Assignment:
Range to reproduce from the entries below: the line with "All photos (34, 1289)", the line with "Пресс-релизы (189, 124)", and every line in between. Give them exactly and give nothing else.

---

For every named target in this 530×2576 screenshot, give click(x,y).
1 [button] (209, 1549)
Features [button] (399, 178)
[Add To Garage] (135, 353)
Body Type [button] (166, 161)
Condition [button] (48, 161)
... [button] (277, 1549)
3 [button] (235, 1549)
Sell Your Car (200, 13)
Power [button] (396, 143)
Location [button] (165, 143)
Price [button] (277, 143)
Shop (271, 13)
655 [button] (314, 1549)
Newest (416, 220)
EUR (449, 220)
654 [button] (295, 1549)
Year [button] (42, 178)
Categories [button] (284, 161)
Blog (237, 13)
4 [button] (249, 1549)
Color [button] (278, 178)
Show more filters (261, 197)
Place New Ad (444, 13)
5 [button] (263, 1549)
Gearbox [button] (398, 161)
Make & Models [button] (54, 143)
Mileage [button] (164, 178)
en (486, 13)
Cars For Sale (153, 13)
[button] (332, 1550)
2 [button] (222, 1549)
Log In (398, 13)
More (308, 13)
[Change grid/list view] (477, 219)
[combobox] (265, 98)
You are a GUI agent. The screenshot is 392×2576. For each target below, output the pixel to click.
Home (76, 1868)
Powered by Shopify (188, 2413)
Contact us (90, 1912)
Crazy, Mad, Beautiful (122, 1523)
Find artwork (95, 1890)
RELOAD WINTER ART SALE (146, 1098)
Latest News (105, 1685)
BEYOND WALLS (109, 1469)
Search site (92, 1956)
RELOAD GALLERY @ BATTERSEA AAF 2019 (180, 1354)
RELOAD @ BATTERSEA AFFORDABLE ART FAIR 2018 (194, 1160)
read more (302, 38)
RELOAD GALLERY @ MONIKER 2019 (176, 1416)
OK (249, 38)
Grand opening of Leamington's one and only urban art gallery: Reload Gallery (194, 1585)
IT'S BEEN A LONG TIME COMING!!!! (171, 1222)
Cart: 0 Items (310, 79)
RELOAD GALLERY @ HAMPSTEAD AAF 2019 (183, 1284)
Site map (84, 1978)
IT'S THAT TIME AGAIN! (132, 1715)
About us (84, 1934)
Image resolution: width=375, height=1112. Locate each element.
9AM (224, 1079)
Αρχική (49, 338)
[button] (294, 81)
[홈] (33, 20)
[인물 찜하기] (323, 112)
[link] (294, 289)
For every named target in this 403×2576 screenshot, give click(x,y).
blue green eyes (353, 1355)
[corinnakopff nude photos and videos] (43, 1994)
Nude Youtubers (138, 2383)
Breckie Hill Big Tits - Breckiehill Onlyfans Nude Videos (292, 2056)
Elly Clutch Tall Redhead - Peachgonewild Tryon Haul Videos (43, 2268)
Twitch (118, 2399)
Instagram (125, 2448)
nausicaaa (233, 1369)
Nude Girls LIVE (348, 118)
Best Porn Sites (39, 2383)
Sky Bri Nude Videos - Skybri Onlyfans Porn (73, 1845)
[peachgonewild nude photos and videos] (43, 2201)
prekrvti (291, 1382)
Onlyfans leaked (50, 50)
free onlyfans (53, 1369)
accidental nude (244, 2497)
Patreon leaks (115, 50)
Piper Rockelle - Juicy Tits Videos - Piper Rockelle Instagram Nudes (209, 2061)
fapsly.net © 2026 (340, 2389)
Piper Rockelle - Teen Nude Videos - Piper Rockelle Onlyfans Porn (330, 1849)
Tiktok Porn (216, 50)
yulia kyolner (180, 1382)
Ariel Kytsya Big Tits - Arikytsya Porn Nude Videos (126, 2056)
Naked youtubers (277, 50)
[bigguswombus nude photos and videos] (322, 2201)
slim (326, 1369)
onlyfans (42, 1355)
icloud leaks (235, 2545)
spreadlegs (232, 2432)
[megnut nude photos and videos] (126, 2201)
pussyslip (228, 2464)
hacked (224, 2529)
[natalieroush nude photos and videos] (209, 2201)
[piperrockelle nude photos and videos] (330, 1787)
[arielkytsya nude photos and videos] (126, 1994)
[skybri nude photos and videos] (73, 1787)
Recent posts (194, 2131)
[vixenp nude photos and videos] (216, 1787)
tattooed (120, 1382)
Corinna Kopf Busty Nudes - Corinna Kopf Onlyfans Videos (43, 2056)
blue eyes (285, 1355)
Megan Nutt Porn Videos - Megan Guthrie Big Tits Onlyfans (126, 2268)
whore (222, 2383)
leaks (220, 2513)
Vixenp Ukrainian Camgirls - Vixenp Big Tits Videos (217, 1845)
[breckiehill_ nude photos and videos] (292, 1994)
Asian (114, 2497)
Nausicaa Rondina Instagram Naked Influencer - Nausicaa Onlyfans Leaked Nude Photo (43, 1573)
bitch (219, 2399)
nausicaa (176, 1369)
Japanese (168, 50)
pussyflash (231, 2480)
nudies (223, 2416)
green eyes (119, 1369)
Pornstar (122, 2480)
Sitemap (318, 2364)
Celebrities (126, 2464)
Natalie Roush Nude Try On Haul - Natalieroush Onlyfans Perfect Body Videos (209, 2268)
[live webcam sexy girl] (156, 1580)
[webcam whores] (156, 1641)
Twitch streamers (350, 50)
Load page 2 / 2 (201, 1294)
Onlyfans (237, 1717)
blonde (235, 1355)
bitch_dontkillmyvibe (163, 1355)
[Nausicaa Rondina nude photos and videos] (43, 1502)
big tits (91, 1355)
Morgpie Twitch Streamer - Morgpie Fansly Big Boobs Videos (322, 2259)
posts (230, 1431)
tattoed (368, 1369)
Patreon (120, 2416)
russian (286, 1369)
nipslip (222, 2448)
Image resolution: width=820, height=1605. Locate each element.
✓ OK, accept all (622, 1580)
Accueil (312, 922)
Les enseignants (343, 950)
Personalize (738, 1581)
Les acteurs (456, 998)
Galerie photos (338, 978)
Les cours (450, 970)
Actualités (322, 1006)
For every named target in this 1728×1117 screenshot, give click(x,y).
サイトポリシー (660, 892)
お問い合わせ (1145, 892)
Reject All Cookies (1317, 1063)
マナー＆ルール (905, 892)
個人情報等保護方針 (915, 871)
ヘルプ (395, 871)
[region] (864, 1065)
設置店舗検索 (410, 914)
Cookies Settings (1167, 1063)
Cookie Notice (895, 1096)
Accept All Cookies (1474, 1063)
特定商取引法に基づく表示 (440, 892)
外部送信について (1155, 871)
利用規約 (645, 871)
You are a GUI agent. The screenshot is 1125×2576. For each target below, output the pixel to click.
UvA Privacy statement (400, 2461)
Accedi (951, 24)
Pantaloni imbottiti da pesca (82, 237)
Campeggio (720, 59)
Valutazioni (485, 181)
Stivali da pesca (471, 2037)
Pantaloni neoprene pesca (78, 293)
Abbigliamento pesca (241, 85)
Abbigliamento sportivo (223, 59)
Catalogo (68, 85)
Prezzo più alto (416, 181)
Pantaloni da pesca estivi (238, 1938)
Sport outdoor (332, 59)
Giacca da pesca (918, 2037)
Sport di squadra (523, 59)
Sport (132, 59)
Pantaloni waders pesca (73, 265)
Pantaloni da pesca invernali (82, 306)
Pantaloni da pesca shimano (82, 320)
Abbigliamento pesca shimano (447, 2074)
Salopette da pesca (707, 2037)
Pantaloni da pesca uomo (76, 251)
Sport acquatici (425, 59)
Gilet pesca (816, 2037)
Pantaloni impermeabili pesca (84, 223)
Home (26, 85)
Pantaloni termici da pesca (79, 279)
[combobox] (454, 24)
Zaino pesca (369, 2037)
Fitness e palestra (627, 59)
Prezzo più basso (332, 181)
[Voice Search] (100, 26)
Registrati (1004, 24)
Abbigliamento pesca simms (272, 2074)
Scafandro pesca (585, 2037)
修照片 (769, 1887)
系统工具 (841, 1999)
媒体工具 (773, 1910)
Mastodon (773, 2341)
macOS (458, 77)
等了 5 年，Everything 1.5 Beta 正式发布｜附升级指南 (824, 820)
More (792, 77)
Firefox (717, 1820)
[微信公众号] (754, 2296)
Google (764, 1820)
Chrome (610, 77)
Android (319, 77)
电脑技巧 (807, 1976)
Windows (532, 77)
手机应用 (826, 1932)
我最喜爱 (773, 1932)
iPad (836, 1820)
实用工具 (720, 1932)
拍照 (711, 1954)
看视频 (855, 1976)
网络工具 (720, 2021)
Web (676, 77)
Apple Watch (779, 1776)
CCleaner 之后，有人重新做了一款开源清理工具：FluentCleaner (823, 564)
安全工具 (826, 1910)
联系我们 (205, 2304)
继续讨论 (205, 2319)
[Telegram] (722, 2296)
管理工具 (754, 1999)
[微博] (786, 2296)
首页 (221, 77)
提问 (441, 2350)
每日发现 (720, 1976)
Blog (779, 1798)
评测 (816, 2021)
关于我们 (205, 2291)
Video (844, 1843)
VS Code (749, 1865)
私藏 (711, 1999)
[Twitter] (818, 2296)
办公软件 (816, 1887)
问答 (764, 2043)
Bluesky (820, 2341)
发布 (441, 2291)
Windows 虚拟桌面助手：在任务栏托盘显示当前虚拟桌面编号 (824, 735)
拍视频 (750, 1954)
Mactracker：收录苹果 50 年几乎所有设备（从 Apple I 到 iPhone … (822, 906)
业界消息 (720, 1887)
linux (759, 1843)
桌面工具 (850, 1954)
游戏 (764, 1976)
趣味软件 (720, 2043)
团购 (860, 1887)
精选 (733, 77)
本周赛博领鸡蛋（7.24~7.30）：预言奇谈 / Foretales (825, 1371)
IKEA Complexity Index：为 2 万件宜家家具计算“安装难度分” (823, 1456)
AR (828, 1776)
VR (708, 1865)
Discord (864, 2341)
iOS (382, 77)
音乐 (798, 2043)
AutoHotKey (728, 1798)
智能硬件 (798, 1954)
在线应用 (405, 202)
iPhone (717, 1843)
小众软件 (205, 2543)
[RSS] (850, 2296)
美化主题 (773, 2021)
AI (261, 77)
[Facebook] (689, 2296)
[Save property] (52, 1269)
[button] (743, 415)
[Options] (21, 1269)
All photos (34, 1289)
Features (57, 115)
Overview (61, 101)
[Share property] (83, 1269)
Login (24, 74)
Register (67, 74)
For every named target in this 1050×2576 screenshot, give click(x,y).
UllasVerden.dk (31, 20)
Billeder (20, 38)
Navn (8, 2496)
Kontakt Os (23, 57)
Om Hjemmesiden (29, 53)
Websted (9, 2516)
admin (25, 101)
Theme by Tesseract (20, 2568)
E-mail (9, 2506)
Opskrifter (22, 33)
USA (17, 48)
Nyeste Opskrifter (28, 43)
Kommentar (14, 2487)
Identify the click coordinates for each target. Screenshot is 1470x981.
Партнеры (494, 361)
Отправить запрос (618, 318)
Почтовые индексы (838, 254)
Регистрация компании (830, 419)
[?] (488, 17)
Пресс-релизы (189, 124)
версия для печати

---

Result for this task:
All photos (34, 1289)
Features (57, 115)
Overview (61, 101)
[Share property] (83, 1269)
Login (24, 74)
Register (67, 74)
For every named target in this 1050×2576 screenshot, give click(x,y).
UllasVerden.dk (31, 20)
Billeder (20, 38)
Navn (8, 2496)
Kontakt Os (23, 57)
Om Hjemmesiden (29, 53)
Websted (9, 2516)
admin (25, 101)
Theme by Tesseract (20, 2568)
E-mail (9, 2506)
Opskrifter (22, 33)
USA (17, 48)
Nyeste Opskrifter (28, 43)
Kommentar (14, 2487)
Identify the click coordinates for each target. Screenshot is 1470x981.
Партнеры (494, 361)
Отправить запрос (618, 318)
Почтовые индексы (838, 254)
Регистрация компании (830, 419)
[?] (488, 17)
Пресс-релизы (189, 124)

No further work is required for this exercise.